Latest update December 18th, 2024 5:45 AM
Mar 30, 2014 Features / Columnists, My Column
When I was a young boy and bored in school, I would get together with some friends and we would throw up some riddles. And some of these riddles were difficult. When I became older there were still the riddles. One of them is ‘What goes up in Guyana, scarcely comes down, and when it does it is only temporarily?’
This one is relatively simple and all of us have noticed this thing going up and we followed it all the time. The answer is prices. Gas prices, because of Government intervention, do come down but only temporarily.
In the marketplace some prices do come down, but only because of glut. Sometimes quality forces the price of certain items downward. But for the most part, once the price goes up it stays up. There were the minibus drivers who protested for increases in their fare because for them the gasoline price was high.
There was the promise that the price would come down once the price of gasoline goes down, but that is something for the birds. The fare never goes down.
I have been around for a long time, from the days when rice was sold at eighty-eight cents per gallon, when a Banks Beer was twenty-four cents and when very senior public servants earned $120 per month. A house could have been bought for $2,000. Then inflation began to take its toll. The prices rose.
Back in the late 1970s the prices for a house and a car were almost similar. Today the cost of a home has by far outstripped the cost of a car and it is showing no sign of coming down. I was running through the classified columns the other day and it was all I could do to avoid choking at the cost of a plot of land. Believe it or not, I saw a house lot in Eccles being sold for $14 million. Another piece at Providence was being sold for $60 million.

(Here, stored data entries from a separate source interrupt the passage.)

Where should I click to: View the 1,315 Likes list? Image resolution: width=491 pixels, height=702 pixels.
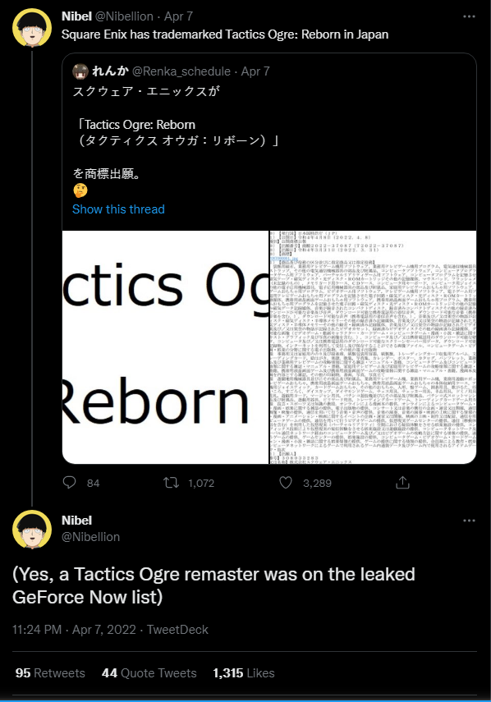[x=242, y=672]
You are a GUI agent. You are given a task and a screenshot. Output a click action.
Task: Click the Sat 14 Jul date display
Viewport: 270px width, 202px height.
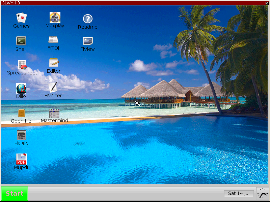(239, 193)
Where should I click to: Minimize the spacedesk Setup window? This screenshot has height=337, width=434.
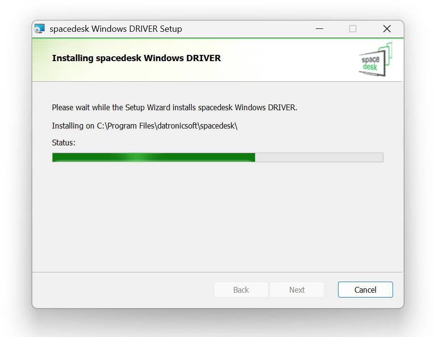coord(319,29)
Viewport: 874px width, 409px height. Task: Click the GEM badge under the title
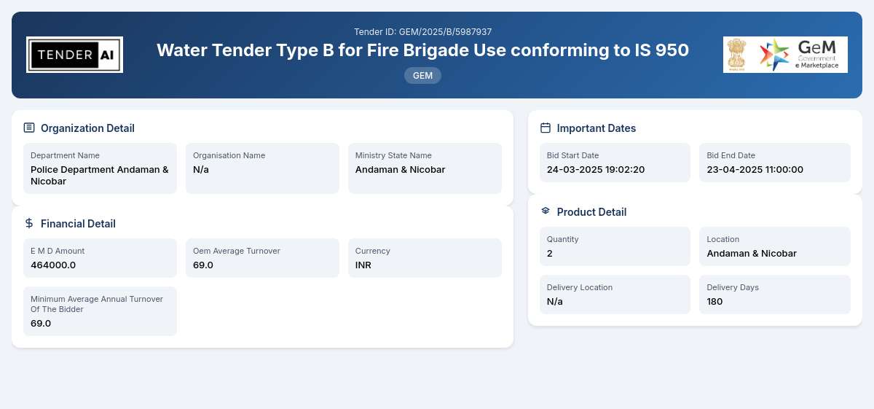(x=422, y=75)
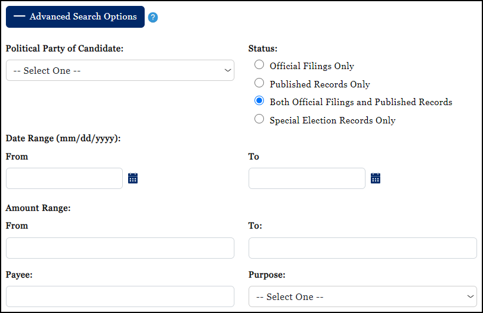Screen dimensions: 483x313
Task: Click inside the Payee text box
Action: pyautogui.click(x=120, y=296)
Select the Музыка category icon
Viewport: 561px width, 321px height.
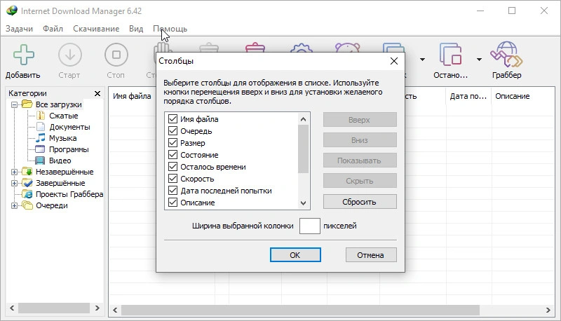41,138
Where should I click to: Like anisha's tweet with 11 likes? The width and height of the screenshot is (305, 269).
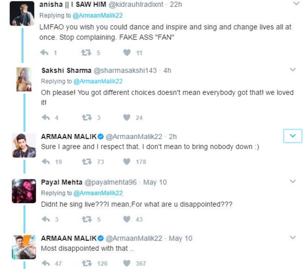(127, 53)
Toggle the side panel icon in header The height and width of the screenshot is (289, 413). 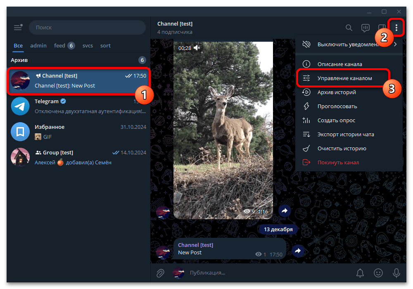tap(382, 28)
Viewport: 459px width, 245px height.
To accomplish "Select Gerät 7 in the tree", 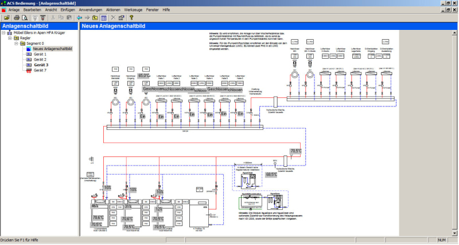I will (x=40, y=70).
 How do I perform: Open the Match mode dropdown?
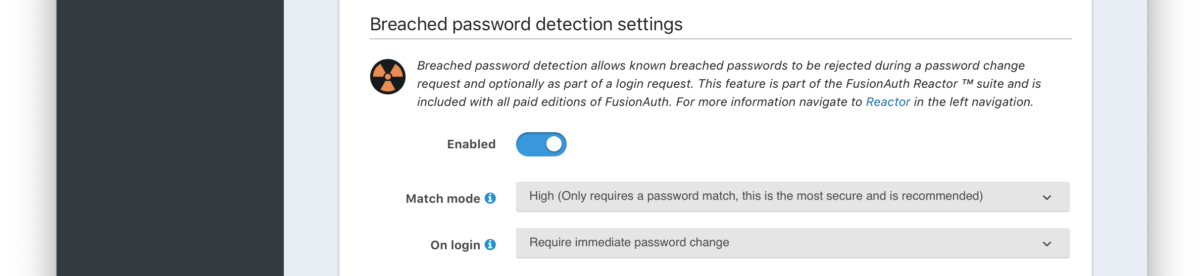pyautogui.click(x=792, y=196)
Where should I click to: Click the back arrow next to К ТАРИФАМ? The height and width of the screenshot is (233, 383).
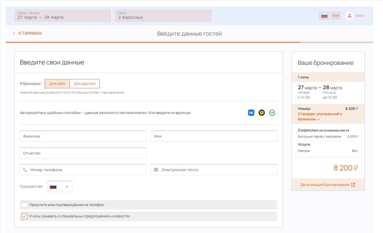[x=14, y=34]
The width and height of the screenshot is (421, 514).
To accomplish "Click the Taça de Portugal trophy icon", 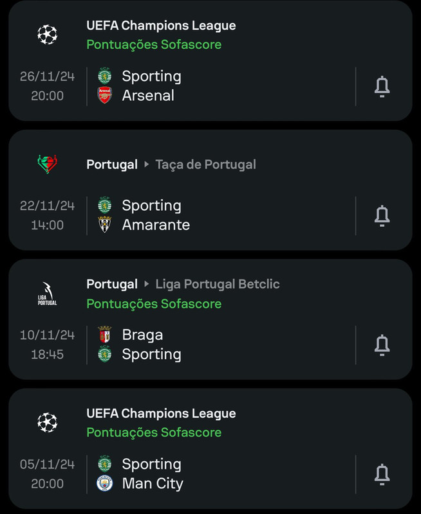I will pyautogui.click(x=47, y=164).
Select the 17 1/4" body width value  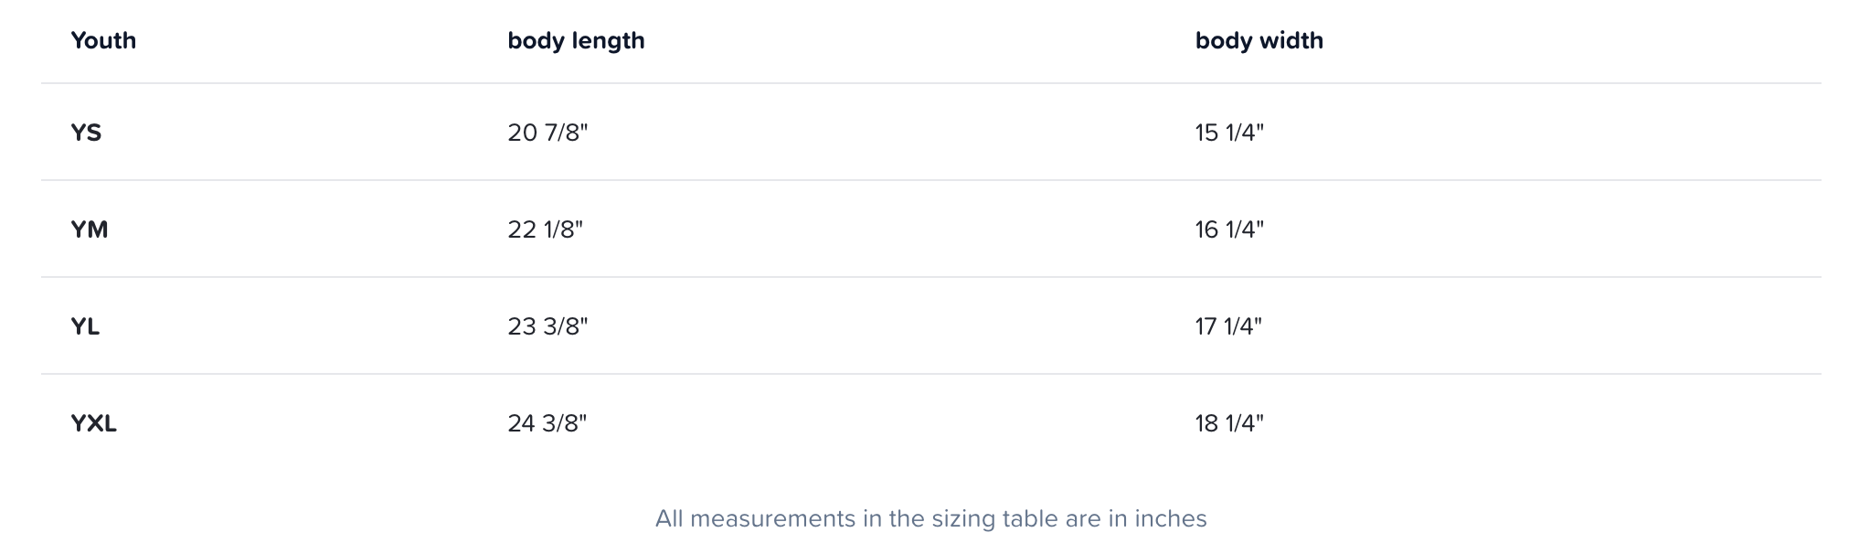point(1227,326)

Taking the cake but by no means the highest price was a plot of Queenstown, Georgetown land for $120 million. There was another in the same ward for US$1.2 million.
When I was an Information Officer, I remember saying to my boss, the late Richard Linton Younge, that one day I would be working for $1,000 a month. His retort? “Yes, but the price of a loaf of bread would be a dollar.”
Today I pay much more than a dollar for a loaf of bread and I wonder at the high price I pay for so many other things. The truth is that I vaguely remember the prices going up. What I do remember is that whenever I got a pay rise, prices always seemed to increase much higher that the increase.
Like so many other Guyanese, whenever we got a pay rise, we always planned to save the increase. We were naïve to believe that prices would remain where they were and the extra we were being paid would just be more by way of disposable income.
I remember the days when merchants hiked their prices every time public servants got a pay rise. And to show how cruel the world of business could be, just recall the time when in 1999 the Armstrong Commission ruled that public servants deserved a fifty per cent pay increase.
No need to even consider the amount of extra money the public servants believed that they would have. Lo and behold, within two years that hefty pay increase had disappeared. Prices climbed and the price of my loaf of bread was among them.
The days when a cent could have bought three sweets for a cent is like something out of a fairy tale. Twenty dollars, I think, may barely buy one. And I smile when I remember people making the decision to stop smoking when the price of a cigarette reached 10 cents. Today ten dollars can’t buy one, but I suppose that the army of smokers has not declined.
These memories come flooding back every time I hear that the government has moved the minimum wage from some low figure to where it is today. I hear the Finance Minister talking about the increase in old age pension from the level that the bad opposition, when it governed, kept the people.
I remember that when Dr Cheddi Jagan came to power in 1992, he removed the then head of the Guyana Electricity Corporation who was earning $140,000 per month because that man was earning a super salary. A few years later I remember asking President Bharrat Jagdeo about what constitutes a super salary.
We also spoke about the claim that people are earning so much more because the government is caring. He said that there is no doubt that people are better off. More of them are home owners, something that they could only dream of in earlier days. More people own cars and more people wear shoes.
I do not doubt those facts, but I also see the disappearance of the extended family because people claim that they cannot support relatives anymore. Just recently two newspapers ran features about people abandoning relatives in the hospital.
Are people being paid that much better than they ever were under the previous government? I know that they spend much more and I also know that so many more people owe the banks.